In Cold Blood

Two southern authors alone on a road trip through the Yukon. Sounds like a good premise for a novel, doesn’t it?

On June 4, two Canadian mystery writers, Vicki Delany and Barbara Fradkin, touched down in Whitehorse for a 10-day book tour of the Yukon. It will include several events in the capital, as well as stops in Haines Junction, Pelly Crossing and Dawson City.

“It’s a busy time,” Fradkin says. “Every day has at least one event. Driving around will be its own adventure, but Vicki brought her GPS (which is named Smithers) so hopefully it knows the Yukon roads.”

They are not total strangers to the territory, however: both Ontario-based writers have been here before — Fradkin on a paddling adventure and Delany as a tourist — and both decided to set books in the North.
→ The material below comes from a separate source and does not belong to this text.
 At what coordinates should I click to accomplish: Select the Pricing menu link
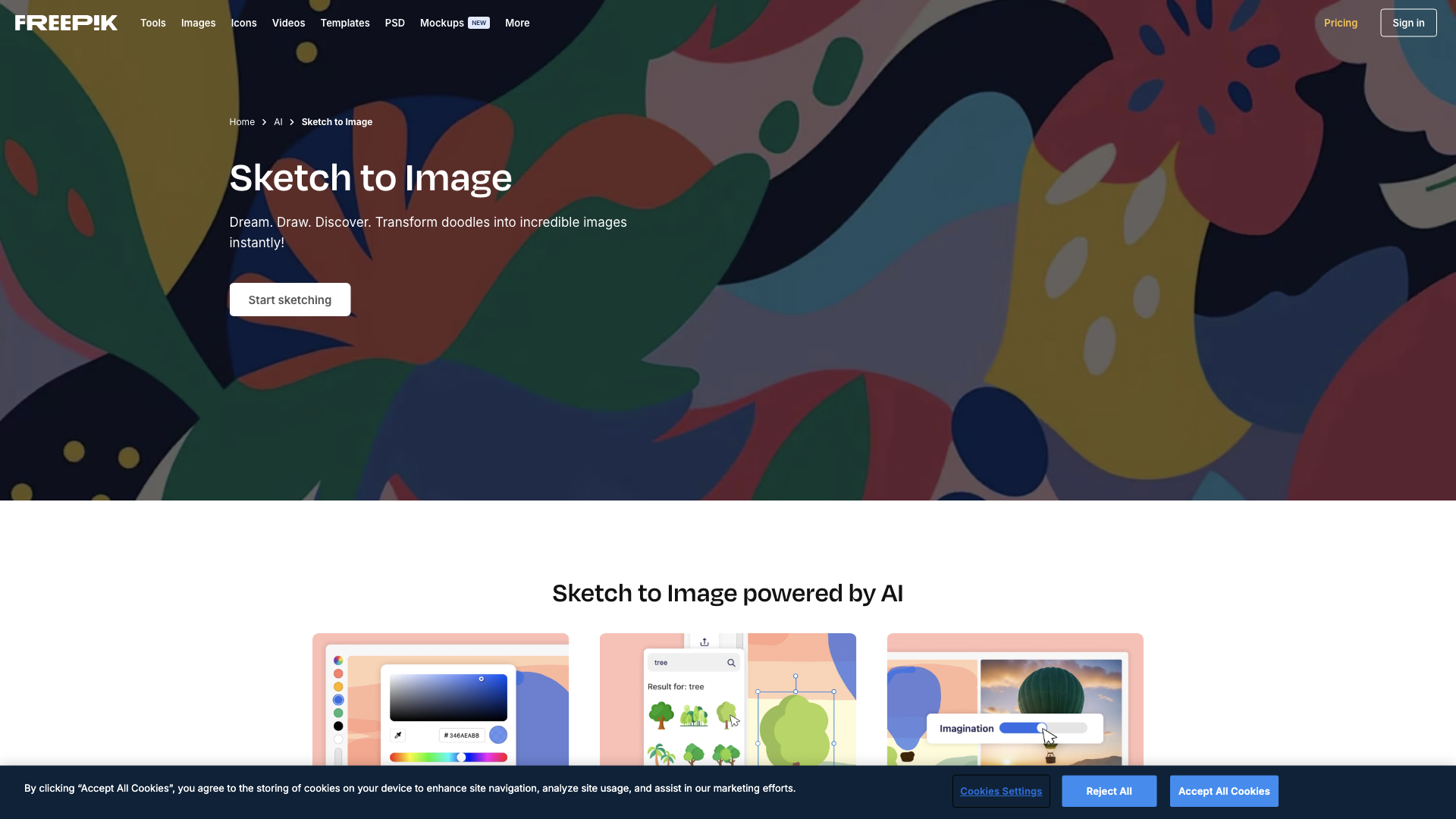[x=1340, y=22]
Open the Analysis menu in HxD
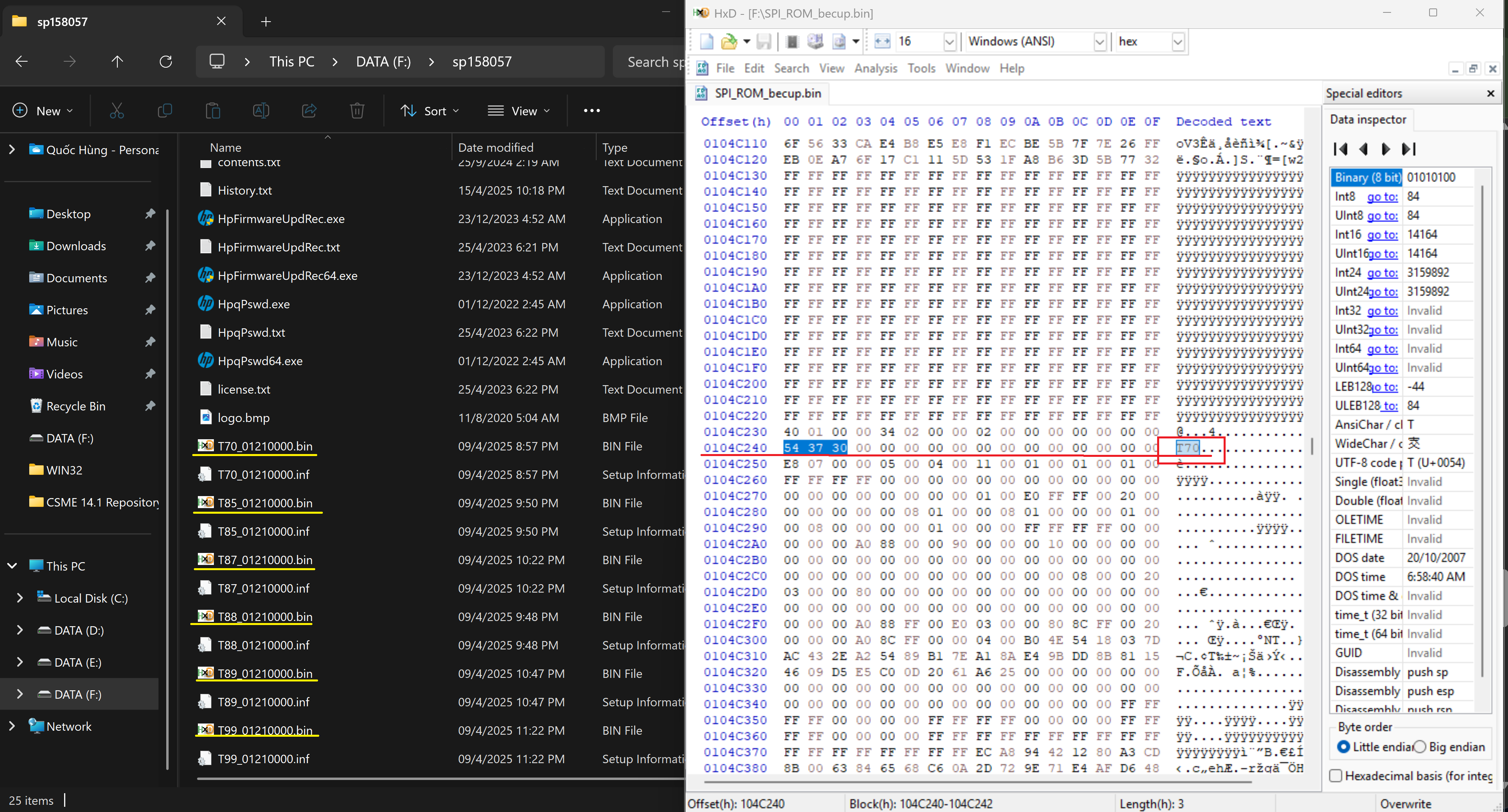Image resolution: width=1508 pixels, height=812 pixels. pyautogui.click(x=875, y=68)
Delany’s Klondike Gold Rush Series is set in and around Dawson City in the late 1800s. The most recent, Gold Web, will be released in December.

“To my considerable surprise I found no one had written a mystery series about this time and place,” Delany says. “I think it’s fascinating and so far my readers do too — they love learning about the Klondike.”

Fradkin’s latest book, The Whisper Legends, is set just over the border in Nahanni National Park in the Northwest Territories. It is the ninth book in her award-winning police procedural series featuring Inspector Michael Green.

“I came up here on a wilderness river trip two years ago and felt as if I needed to set a story (in the North),” Fradkin says. “There is a peace and a danger (in the Nahanni) that go hand-in-hand.

“It was also interesting to see how Inspector Green would do up against a new

adversary: nature. He’s a city boy, but he comes to the Nahanni when his daughter disappears on a canoe trip.”

The authors are each mothers to three children and had long careers in other areas — Fradkin as a psychologist and Delany as a computer programmer — before becoming full-time writers. The two met at mystery writing events in Ontario, like Bloody Words and the Scene of the Crime, and decided to take this trip together once Fradkin’s book was released.

“So far we’ve survived,” Delany laughs.

Both are very encouraging to budding Yukon mystery writers.

“You have to read a lot to be a good writer,” Delany says.

Fradkin adds that, “The most important thing for writers is to keep believing in themselves and keep going. You’re going to get criticism and you should pay attention to that feedback, but keep practicing and you’ll get better.”

On June 13 Delany and Fradkin will be at the Dawson City Museum presenting Mounties, Miners and Madams: The History of the North Through Fiction from 7 to 9 p.m. Their last engagement in the Yukon will be on June 14 in Whitehorse at the Coles Bookstore from 6:30 to 8 p.m. to present their work at the Parking Lot Reading Series.